Ngā tikanga o te marae - Marae customs

Te Reo Māori in English-medium schools

Achievement objective

4.3 Communicate about obligations and responsibilities.

Learning intention

Students can:

  • list behaviours that are expected at the marae
  • discuss the roles that different people have on the marae.

Modes

At the end of this lesson, students can:

WhakaatuWhakaatu - Presenting: Communicate information, ideas, or narrative through texts in which visual and verbal features interact to produce particular meaning and effects.

KoreroKōrero - Speaking

  • Engage in short personal conversations
  • Make plans with friends, face to face and by telephone.

Lesson sequence

The teacher initiates a discussion with students about a planned marae visit.

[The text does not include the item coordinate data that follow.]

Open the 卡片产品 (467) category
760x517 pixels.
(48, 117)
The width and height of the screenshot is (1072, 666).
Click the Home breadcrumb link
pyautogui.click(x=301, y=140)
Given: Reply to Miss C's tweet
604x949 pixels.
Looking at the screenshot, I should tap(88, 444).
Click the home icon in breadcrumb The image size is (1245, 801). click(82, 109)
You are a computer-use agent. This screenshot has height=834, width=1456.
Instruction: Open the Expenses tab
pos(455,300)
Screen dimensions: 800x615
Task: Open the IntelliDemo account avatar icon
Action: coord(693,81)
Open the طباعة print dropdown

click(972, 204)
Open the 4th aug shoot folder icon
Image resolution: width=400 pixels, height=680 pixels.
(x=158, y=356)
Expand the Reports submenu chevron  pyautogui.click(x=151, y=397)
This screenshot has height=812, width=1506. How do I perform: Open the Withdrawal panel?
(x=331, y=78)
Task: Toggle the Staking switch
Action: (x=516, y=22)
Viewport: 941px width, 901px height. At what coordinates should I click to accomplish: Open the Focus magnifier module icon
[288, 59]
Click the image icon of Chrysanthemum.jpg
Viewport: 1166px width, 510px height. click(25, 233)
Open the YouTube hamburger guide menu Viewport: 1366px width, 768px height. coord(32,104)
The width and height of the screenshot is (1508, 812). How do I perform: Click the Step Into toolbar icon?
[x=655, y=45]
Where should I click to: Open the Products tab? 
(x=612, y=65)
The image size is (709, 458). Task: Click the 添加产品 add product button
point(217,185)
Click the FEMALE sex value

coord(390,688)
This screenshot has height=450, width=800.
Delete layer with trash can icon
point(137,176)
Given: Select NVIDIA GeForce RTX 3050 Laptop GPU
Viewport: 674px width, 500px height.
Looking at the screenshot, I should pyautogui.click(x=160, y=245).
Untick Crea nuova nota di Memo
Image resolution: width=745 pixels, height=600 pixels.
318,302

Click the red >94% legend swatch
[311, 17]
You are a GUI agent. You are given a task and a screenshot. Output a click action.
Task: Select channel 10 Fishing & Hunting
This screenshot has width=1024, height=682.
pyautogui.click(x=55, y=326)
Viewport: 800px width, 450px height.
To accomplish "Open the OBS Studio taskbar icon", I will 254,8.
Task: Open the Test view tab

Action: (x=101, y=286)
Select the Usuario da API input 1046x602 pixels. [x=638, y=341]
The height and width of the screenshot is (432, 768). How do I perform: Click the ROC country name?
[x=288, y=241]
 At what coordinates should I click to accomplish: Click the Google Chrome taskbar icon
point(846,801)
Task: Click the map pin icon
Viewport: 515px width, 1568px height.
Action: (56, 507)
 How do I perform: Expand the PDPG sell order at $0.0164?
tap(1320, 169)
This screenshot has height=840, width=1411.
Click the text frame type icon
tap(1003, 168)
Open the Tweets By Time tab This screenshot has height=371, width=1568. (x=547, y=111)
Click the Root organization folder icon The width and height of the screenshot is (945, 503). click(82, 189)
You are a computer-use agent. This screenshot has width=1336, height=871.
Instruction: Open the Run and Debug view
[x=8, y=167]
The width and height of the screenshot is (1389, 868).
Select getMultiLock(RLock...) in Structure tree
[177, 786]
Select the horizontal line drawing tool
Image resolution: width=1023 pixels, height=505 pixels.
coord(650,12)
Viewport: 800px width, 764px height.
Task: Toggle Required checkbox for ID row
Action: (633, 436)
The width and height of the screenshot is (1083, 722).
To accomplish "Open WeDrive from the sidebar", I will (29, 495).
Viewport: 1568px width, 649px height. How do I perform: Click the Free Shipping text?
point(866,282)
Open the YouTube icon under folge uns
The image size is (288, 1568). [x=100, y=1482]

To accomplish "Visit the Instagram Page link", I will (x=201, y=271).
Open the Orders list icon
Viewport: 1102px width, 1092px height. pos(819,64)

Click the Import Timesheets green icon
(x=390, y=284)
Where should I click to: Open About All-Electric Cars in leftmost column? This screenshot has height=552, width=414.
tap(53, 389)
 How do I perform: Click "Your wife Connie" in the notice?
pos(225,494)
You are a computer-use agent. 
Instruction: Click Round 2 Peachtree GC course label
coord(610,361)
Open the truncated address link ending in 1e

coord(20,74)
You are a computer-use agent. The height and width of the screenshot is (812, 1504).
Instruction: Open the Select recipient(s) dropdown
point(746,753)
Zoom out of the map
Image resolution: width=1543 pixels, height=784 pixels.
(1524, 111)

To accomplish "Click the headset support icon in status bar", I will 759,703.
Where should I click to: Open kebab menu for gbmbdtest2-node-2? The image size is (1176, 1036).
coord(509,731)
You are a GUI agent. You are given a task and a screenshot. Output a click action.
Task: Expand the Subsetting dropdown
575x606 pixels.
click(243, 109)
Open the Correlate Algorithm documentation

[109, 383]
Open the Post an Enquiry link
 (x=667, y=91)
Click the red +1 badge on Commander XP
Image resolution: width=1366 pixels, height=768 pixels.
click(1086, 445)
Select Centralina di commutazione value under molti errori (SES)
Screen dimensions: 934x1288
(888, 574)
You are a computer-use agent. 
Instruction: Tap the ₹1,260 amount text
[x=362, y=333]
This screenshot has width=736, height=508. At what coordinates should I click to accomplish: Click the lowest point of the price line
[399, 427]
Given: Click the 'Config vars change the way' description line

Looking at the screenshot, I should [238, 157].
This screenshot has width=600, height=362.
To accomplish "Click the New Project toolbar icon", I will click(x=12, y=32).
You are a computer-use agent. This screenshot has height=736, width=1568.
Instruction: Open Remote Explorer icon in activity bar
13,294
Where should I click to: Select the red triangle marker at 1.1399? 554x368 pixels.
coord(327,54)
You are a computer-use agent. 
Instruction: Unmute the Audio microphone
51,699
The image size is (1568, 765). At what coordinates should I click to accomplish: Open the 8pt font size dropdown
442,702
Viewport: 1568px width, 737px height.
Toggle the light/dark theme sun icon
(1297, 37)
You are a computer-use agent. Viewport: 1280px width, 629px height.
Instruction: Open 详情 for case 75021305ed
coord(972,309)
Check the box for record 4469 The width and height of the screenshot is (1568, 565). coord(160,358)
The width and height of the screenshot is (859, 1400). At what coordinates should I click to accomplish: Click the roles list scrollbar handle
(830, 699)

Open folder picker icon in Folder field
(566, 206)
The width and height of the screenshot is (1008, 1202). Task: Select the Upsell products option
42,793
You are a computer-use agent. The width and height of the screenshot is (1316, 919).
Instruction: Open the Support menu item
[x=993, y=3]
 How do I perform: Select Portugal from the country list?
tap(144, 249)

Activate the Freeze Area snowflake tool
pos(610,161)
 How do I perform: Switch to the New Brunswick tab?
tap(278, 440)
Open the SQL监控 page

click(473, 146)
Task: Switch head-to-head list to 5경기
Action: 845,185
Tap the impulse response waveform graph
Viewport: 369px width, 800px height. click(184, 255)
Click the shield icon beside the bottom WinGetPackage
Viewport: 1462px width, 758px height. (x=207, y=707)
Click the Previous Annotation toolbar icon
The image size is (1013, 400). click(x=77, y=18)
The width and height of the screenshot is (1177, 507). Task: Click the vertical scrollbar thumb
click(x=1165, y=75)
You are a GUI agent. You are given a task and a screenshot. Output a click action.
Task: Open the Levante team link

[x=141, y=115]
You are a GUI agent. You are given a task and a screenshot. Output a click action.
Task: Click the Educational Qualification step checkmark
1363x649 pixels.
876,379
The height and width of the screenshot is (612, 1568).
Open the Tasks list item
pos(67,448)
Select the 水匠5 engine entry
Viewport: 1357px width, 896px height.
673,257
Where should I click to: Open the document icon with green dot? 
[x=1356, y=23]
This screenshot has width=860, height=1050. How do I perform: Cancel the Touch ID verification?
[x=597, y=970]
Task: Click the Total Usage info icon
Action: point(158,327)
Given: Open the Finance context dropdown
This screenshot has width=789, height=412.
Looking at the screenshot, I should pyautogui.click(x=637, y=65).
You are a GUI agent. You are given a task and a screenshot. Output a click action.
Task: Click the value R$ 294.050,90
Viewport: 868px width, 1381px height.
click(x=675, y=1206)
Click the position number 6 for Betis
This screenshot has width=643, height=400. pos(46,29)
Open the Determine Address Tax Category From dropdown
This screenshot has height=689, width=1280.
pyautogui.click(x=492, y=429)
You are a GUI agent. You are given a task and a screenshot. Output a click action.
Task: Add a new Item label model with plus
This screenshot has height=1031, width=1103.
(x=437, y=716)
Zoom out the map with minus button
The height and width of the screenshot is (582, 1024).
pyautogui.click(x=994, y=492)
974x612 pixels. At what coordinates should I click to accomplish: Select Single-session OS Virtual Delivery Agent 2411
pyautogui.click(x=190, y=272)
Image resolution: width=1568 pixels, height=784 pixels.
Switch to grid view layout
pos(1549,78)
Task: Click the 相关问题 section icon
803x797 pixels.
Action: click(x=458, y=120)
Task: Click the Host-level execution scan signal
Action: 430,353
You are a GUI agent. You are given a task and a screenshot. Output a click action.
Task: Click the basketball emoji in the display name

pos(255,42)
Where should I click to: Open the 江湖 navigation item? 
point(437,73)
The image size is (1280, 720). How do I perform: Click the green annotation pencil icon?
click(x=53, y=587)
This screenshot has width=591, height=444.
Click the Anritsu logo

Students develop a pakiwaituhi, a story board, about hui held on the marae, selecting and illustrating important processes and activities that occur on the marae, for example, pōwhiri, laying hāngi, and other roles carried out on the marae.

Brainstorm the activities that occur on marae: How do we behave on the marae? Why is it important to consider marae customs like taking your shoes off, not sitting on tables and supporting speeches with waiata? How is tikanga Māori practised in our homes?

Each student will:

  • Write about the process or activity that they will portray on their story board, using the construction ‘Ka (verb) (subject).’
  • Draw a circular frame for each idea.
  • Draw a picture of each main point in the frame.
  • Write a caption under each frame.
  • Draw a final frame using the caption ‘Kua (verb) (subject)’, for example, ‘Kua hariru ngā manuhiri’.
  • Present the picture story to the class, or to a small group.
  • An example of captions for a story board is listed under ‘Language to use’ below.

Language to use

Example of story board captions:

Ka karanga te kuia ki ngā manuhiri. 
The elder woman calls to the visitors.

Ka eke mai ngā manuhiri.
The visitors come onto (the marae).

Ka whaikōrero te koroua.
The elder makes a formal speech.

Ka waiata te tangata whenua.
The home people sing.

Ka whaikōrero ngā manuhiri. 
The visitors make a formal speech.

Kua hariru ngā manuhiri ki ngā tāngata whenua.
The visitors have shaken hands with the home people.

Tip

Students may wish to develop their story boards into posters or pānui.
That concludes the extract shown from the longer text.